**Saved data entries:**
_____

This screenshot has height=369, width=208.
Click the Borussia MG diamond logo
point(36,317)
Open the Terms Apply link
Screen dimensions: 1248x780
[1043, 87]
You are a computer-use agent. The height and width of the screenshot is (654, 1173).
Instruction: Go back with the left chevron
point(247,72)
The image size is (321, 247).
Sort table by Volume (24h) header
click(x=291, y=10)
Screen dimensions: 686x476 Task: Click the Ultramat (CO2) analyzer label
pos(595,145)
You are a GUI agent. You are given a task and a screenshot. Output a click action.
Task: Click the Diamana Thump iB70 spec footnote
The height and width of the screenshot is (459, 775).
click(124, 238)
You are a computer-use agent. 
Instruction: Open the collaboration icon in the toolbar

_____

**Requirement:** Each of the records above is to be reproduced word for word.

**Exercise answer:**
This screenshot has height=369, width=208.
Click the Borussia MG diamond logo
point(36,317)
Open the Terms Apply link
Screen dimensions: 1248x780
[1043, 87]
You are a computer-use agent. The height and width of the screenshot is (654, 1173).
Instruction: Go back with the left chevron
point(247,72)
The image size is (321, 247).
Sort table by Volume (24h) header
click(x=291, y=10)
Screen dimensions: 686x476 Task: Click the Ultramat (CO2) analyzer label
pos(595,145)
You are a GUI agent. You are given a task and a screenshot. Output a click action.
Task: Click the Diamana Thump iB70 spec footnote
The height and width of the screenshot is (459, 775).
click(124, 238)
You are a computer-use agent. 
Instruction: Open the collaboration icon in the toolbar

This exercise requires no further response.